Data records
_ _ _ _ _ _ _

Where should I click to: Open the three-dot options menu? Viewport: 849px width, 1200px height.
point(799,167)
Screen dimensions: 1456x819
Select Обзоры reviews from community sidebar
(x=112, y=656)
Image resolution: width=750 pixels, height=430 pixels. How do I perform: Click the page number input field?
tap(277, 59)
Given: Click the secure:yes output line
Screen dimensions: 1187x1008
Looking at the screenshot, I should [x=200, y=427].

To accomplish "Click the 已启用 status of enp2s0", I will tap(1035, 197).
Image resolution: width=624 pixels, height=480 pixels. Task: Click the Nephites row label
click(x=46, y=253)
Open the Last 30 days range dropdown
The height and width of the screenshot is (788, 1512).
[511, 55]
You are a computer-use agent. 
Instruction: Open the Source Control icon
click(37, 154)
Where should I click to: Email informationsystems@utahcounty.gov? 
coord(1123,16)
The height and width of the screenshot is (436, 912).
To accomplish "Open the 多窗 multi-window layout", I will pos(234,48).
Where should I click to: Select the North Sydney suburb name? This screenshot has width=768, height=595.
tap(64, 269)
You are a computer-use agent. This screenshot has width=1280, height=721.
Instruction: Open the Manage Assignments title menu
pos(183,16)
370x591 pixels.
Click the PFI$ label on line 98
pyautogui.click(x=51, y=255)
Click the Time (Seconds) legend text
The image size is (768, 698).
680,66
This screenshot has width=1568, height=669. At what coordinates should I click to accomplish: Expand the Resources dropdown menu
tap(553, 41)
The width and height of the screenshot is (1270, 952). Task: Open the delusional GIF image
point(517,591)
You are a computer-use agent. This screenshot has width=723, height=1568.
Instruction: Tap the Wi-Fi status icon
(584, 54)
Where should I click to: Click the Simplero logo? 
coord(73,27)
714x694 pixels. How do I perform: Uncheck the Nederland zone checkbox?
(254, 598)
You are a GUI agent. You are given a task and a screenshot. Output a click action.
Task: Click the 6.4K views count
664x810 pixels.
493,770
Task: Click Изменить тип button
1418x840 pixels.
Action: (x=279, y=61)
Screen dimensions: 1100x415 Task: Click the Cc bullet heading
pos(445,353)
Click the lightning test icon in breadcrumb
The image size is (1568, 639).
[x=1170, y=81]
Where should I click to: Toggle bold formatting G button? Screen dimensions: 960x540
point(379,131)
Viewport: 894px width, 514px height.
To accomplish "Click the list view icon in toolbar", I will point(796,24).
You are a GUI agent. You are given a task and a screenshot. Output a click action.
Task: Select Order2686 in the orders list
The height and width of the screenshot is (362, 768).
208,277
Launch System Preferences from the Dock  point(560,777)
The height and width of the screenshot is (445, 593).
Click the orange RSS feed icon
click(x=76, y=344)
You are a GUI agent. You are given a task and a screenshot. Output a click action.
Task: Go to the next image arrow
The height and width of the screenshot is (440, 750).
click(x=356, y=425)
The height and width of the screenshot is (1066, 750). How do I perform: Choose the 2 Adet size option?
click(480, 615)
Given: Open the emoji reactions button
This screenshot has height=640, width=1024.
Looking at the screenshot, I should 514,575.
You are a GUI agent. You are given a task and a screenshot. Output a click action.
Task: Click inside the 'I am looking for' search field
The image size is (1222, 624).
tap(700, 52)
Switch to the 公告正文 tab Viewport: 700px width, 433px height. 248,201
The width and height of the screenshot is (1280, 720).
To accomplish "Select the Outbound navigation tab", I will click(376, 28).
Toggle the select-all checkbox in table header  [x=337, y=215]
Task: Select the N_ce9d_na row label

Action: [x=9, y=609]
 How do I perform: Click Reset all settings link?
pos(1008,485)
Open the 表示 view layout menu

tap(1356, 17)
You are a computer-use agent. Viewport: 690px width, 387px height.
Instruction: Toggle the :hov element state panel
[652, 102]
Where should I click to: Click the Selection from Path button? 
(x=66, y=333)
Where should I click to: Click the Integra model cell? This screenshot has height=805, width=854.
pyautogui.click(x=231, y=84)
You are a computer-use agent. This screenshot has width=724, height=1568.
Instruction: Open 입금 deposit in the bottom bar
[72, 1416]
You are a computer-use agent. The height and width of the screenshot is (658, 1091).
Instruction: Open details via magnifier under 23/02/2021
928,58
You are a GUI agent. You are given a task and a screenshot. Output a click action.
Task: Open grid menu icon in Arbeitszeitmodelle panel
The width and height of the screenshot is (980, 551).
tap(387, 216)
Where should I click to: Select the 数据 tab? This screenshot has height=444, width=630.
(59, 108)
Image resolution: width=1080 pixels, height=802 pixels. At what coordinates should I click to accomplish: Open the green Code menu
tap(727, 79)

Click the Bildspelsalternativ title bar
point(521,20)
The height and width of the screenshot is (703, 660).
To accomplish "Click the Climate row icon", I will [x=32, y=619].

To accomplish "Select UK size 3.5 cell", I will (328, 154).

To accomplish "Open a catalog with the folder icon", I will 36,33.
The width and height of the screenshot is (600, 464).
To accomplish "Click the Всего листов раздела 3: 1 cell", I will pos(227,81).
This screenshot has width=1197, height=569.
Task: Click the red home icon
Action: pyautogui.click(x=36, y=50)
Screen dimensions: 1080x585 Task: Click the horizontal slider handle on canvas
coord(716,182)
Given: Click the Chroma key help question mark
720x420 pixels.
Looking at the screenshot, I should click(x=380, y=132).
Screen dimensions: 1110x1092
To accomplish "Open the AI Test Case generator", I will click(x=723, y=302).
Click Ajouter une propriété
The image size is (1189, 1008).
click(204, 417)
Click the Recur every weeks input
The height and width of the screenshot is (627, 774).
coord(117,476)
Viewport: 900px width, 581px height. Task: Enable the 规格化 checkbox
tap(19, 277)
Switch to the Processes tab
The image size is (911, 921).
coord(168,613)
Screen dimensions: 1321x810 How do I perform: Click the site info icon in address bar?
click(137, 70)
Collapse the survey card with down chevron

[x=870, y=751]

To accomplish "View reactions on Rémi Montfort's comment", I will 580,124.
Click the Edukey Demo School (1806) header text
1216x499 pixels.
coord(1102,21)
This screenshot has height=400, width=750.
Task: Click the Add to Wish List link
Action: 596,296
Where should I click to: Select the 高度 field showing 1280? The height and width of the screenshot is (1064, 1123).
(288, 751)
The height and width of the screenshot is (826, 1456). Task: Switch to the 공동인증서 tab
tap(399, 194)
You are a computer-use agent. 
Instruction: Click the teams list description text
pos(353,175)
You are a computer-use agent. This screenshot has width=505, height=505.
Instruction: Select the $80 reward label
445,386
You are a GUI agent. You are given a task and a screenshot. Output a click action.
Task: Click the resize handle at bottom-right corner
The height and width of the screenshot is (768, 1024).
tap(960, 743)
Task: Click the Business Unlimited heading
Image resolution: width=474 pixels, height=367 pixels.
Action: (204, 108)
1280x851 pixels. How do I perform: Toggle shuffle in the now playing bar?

_ _ _ _ _ _ _

• Task instructions: Count the lines in the data that contain the string "header", and give nothing but that number.

• Written answer: 2